* _TRECHO DO TEXTO_:
—————
SOBRE O CONTO

Resenha do Capítulo Sobre o Conto
A Criação Literária ( Introdução à Problemática da Literatura)
Massaud Moisés

Sobre o Autor

Na época em que escreveu esse livro, Massaud Moisés era docente da Universidade de São Paulo. É autor de inúmeras obras de interesse para estudantes, escritores, críticos de literatura:
- Pequeno Dicionário de Literatura Brasileira, São Paulo, Cultirx,1966.
- A Literatura Portuguesa Através de Textos, São Paulo, Cultrix, 1968.
- A Literatura Brasileira Através de Textos, São Paulo, Cultrix, 1971.
- Dicionário de Termos Literários, São Paulo, Cultrix, 1974.


"O drama nasce quando se dá o choque de duas ou mais personagens, ou de uma personagem com suas ambições e desejos contraditórios. Se tudo estivesse em plena paz e ordem entre as personagens, não haveria conflito, portanto, nem história. E mesmo que se viesse a escrever um conto acerca do bem estar e da tranqüilidade de espírito, é certo que não teria interesse algum. A bem-aventurança medíocre produzida pela satisfação dos apetites primários não importa à Literatura, pois mesmo fora da Arte as pessoas "felizes" são monótonas e desatraentes. Só a dor, o sofrimento, a angústia, a inquietude criadora, etc., faz que as criaturas se imponham e suscitem interesse dos outros. A Literatura opera exatamente no plano em que o homem vive a vida como luta, tomada de consciência da morte e da precariedade do destino humano. Tal homem não se acomoda, não se torna feliz; muito pelo contrário. E quanto mais indaga, mais se inquieta, e por isso vive integralmente num permanente círculo vicioso. Aí entra a Literatura". (Moisés, p.124)
—————
* _ORIENTAÇÃO A_:
Transcreva sem alterações a parte dos registros que começa na linha que contém "asking [489, 799]" e termina na linha que contém "center [288, 478].", incluindo as duas.

[Itens de uma fonte de dados]
—————
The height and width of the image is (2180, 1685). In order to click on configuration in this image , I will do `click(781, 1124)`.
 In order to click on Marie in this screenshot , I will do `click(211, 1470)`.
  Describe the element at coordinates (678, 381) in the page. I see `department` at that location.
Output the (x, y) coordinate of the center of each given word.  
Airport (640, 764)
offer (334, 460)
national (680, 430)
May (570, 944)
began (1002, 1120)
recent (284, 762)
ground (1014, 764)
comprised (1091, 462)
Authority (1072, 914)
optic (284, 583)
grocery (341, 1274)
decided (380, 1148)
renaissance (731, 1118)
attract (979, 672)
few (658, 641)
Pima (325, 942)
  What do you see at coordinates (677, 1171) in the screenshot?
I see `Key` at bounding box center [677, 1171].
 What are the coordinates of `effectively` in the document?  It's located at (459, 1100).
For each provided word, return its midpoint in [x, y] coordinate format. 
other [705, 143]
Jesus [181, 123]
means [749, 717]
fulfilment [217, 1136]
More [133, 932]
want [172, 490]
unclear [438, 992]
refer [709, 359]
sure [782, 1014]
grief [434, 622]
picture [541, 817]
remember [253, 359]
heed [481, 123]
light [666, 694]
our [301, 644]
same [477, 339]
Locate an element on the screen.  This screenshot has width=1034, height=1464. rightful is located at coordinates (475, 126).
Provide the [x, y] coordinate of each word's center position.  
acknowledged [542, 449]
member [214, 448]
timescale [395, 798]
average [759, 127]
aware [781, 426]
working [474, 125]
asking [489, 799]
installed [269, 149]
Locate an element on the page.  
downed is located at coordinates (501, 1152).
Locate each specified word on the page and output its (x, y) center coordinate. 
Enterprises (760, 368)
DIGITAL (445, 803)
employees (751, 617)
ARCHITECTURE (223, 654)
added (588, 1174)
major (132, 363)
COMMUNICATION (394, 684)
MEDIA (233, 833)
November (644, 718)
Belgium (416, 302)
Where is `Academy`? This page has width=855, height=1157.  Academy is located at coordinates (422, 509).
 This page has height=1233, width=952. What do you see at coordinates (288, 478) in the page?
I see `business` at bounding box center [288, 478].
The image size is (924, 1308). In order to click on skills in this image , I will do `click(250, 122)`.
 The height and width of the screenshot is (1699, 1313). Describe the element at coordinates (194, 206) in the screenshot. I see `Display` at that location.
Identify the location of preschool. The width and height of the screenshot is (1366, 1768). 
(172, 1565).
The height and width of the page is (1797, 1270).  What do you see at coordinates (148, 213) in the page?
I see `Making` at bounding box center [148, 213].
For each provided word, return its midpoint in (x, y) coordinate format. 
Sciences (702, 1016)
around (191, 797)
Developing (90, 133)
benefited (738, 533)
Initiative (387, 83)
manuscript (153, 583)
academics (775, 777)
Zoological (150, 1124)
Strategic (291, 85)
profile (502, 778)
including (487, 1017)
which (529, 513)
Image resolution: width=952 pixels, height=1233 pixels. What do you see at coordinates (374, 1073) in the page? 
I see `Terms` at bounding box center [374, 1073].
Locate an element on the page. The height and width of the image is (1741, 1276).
—————
* _ORIENTAÇÃO B_:
Reescreva a parte da resenha que começa nas palavras "Sobre o Autor" e termina em "Paulo, Cultrix, 1971.", substituindo "Cultrix" por "Editora Cultrix" em todas as ocorrências.

* _SOLUÇÃO ESCRITA A_:
asking [489, 799]
installed [269, 149]
Locate an element on the page.  
downed is located at coordinates (501, 1152).
Locate each specified word on the page and output its (x, y) center coordinate. 
Enterprises (760, 368)
DIGITAL (445, 803)
employees (751, 617)
ARCHITECTURE (223, 654)
added (588, 1174)
major (132, 363)
COMMUNICATION (394, 684)
MEDIA (233, 833)
November (644, 718)
Belgium (416, 302)
Where is `Academy`? This page has width=855, height=1157.  Academy is located at coordinates (422, 509).
 This page has height=1233, width=952. What do you see at coordinates (288, 478) in the page?
I see `business` at bounding box center [288, 478].

* _SOLUÇÃO ESCRITA B_:
Sobre o Autor

Na época em que escreveu esse livro, Massaud Moisés era docente da Universidade de São Paulo. É autor de inúmeras obras de interesse para estudantes, escritores, críticos de literatura:
- Pequeno Dicionário de Literatura Brasileira, São Paulo, Cultirx,1966.
- A Literatura Portuguesa Através de Textos, São Paulo, Editora Cultrix, 1968.
- A Literatura Brasileira Através de Textos, São Paulo, Editora Cultrix, 1971.